(Extracted data entries)
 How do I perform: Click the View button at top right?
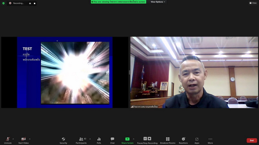253,3
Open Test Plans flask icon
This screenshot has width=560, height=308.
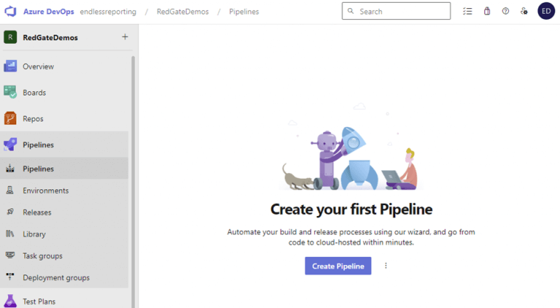point(10,301)
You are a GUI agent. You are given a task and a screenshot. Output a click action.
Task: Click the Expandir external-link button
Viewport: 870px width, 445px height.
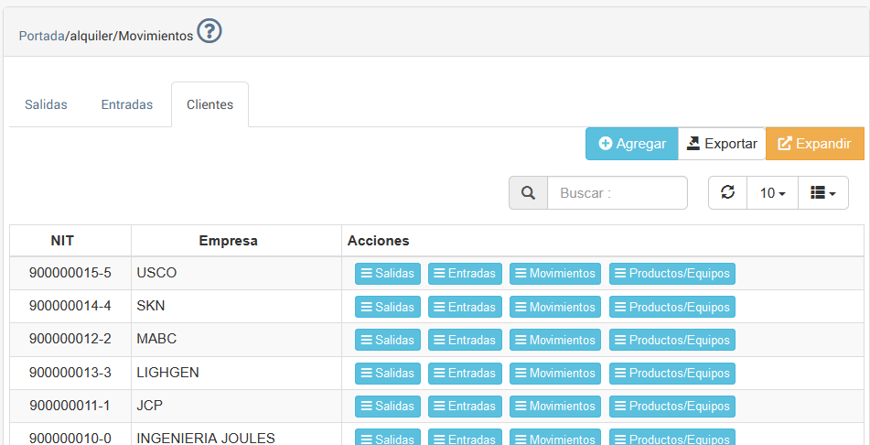click(814, 144)
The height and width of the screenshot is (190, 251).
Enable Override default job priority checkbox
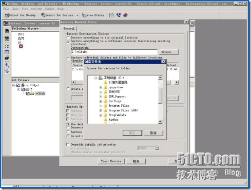tap(68, 145)
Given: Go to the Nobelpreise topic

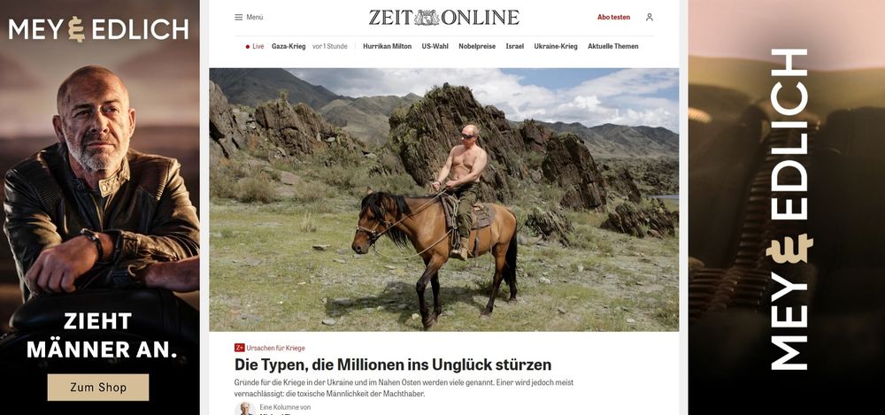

## [ASSIGNED TASK]
Without the pictures, give the entries above back exactly.

## [WRITTEN RESPONSE]
 How do I perform: Click the View button at top right?
253,3
Open Test Plans flask icon
This screenshot has width=560, height=308.
point(10,301)
You are a GUI agent. You are given a task and a screenshot. Output a click action.
Task: Click the Expandir external-link button
Viewport: 870px width, 445px height.
click(814, 144)
The height and width of the screenshot is (190, 251).
Enable Override default job priority checkbox
tap(68, 145)
Given: Go to the Nobelpreise topic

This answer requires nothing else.